At upper right is a map of Mars, based on computer graphics by planetary cartographer Ralph Aeschliman, showing the planet's main albedo features (dark and light markings). When the routine opens, south is up, matching the inverted view seen in a Newtonian reflector in the Northern Hemisphere. The central-meridian (CM) longitude is shown at the top, and major bright and dark features are labeled for easy identification. A red circle indicates the area of the planet's surface pointed directly toward Earth.

Below the time buttons and the map are three buttons you can use to change the orientation of the map to match the view in your telescope. "Direct view" puts celestial north up and celestial east to the left. "Inverted view," already mentioned as the default, puts south up and west to the left. "Mirror reversed" puts north up and west to the left, matching the view in most catadioptric (mirror-lens) and refractor telescopes used with a star diagonal in the Northern Hemisphere. The Martian longitude scale appears along the south edge of the map in the direct and mirror-reversed views.
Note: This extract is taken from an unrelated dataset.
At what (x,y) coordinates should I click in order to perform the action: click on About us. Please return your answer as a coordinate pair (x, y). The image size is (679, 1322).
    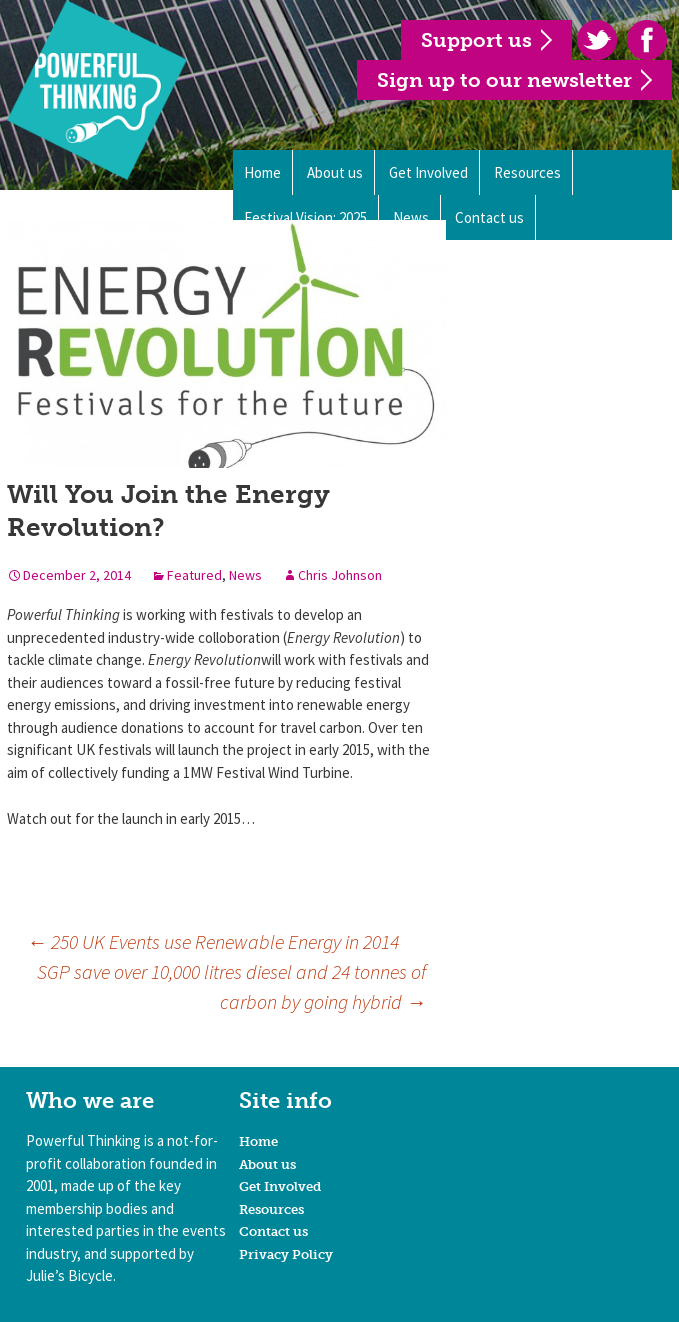
    Looking at the image, I should click on (335, 172).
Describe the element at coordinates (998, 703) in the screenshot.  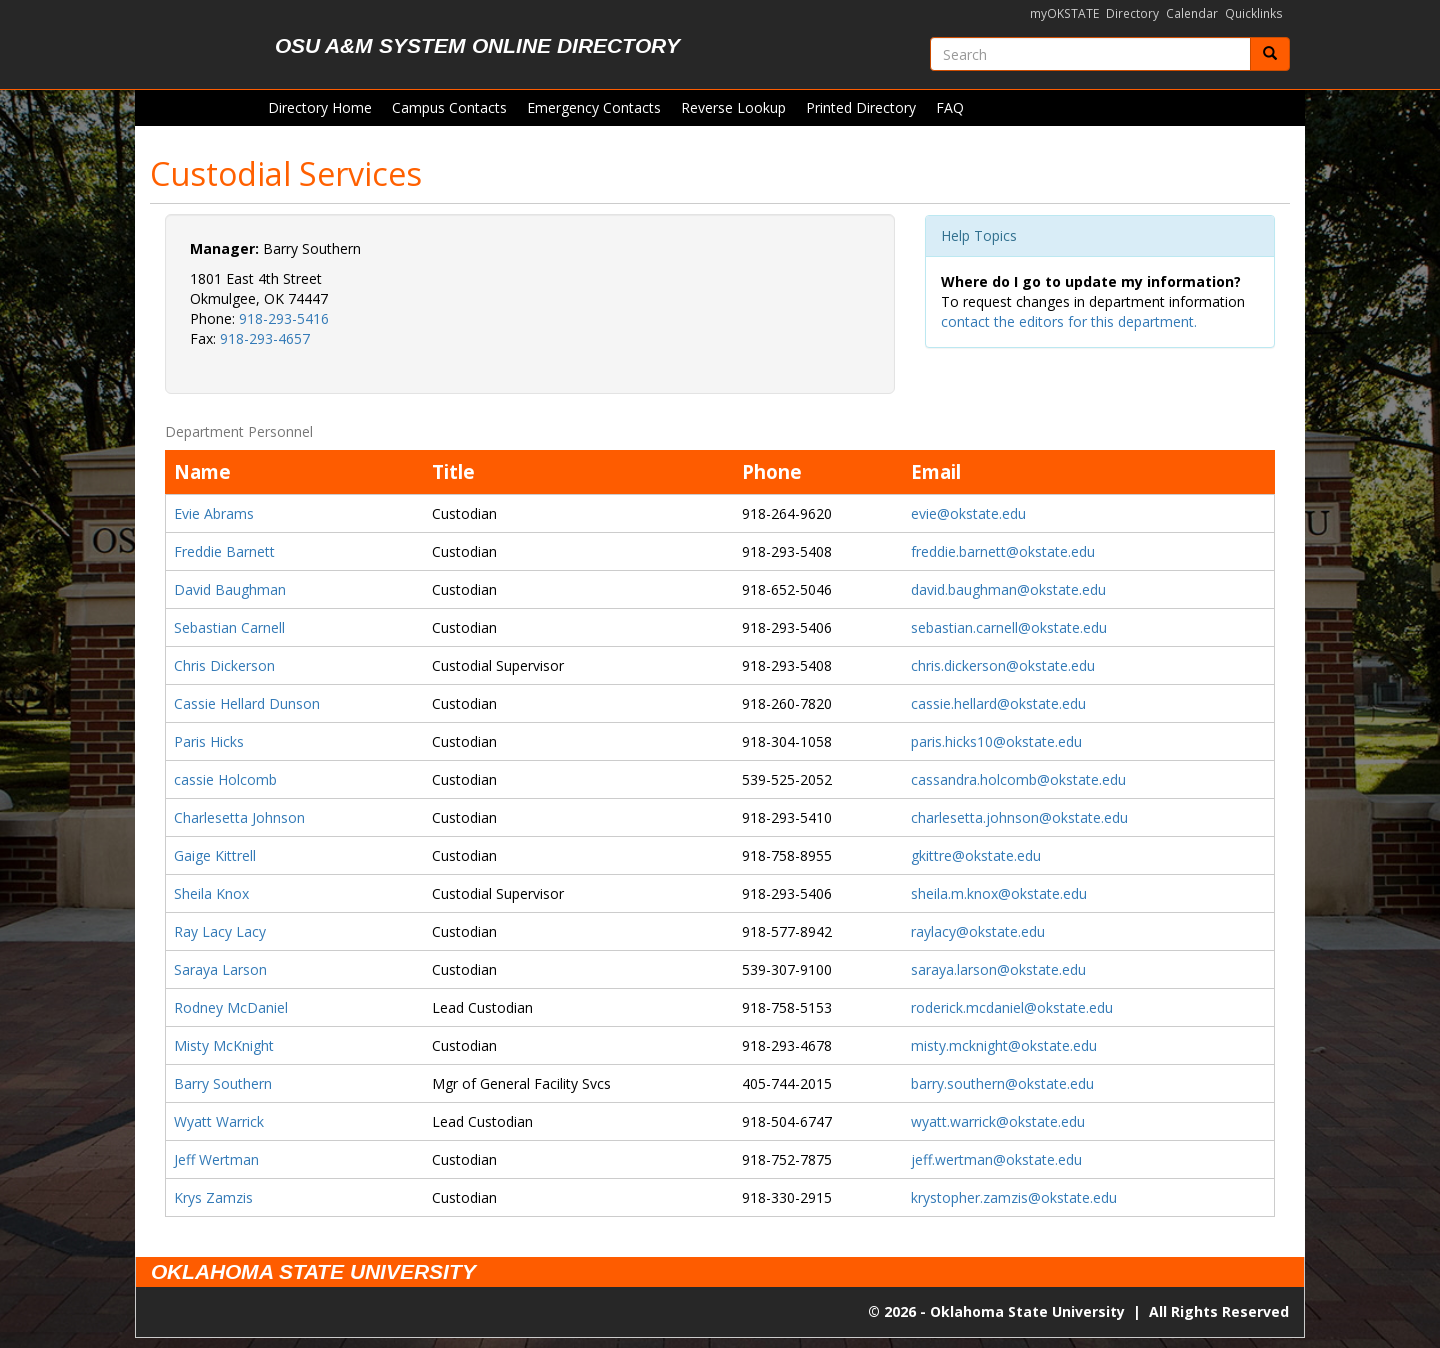
I see `cassie.hellard@okstate.edu` at that location.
Note that as used here, "north," "south," "east," and "west" refer to directions on the sky, not directions on the surface of the red planet itself, where Martian longitude increases to the west.

Three Faces of Mars
Ed Grafton of Houston, Texas, used an SBIG ST-6 CCD camera and Celestron 14-inch telescope for some of the last apparition's best images of Mars. Each is a composite of frames taken through red, green, and blue filters. CM is the longitude of the planet's central meridian. South is up. The prominent dark form near the center of the June 11th image is Syrtis Major.
Courtesy Ed Grafton.

Mars rotates in the same direction as Earth. So from hour to hour its surface markings move from left to right if your telescope presents a direct view with celestial north up and east to the left. But most astronomical telescopes present a north-up view that is mirror-reversed or a south-up view that isn't; in either case, the red planet's surface markings will appear to move from right to left as the hours go by. You can see this by clicking the "+ 1 hour" button repeatedly.

A Martian day lasts 24 hours 37 minutes. So in one Earth day of 23 hours 56 minutes, Mars doesn't quite make one full turn on its axis. This means that if you look at Mars in a telescope at 24-hour intervals, the planet seems to have rotated "backward" by a small amount. You can see this by clicking the "+ 1 day" button repeatedly.
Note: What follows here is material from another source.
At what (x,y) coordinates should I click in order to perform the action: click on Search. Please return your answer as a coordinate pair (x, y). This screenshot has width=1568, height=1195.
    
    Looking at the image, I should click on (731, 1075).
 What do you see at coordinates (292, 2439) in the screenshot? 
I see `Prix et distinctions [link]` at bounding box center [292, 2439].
The bottom part of Mars Profiler's display shows basic data about Mars corresponding to the date and time of the map.

One astronomical unit (a.u.), based on the mean Earth-Sun distance, is 149.598 million kilometers or 92.956 million miles. Elongation refers to Mars's angular displacement from the Sun, and illumination to the planet's phase (100% is full). The position angle (p.a.) of Mars's north pole is measured counterclockwise from celestial north through east. So a p.a. of 10° means the planet's north pole is tipped slightly east of celestial north, and a p.a. of 350° means it is tipped slightly west.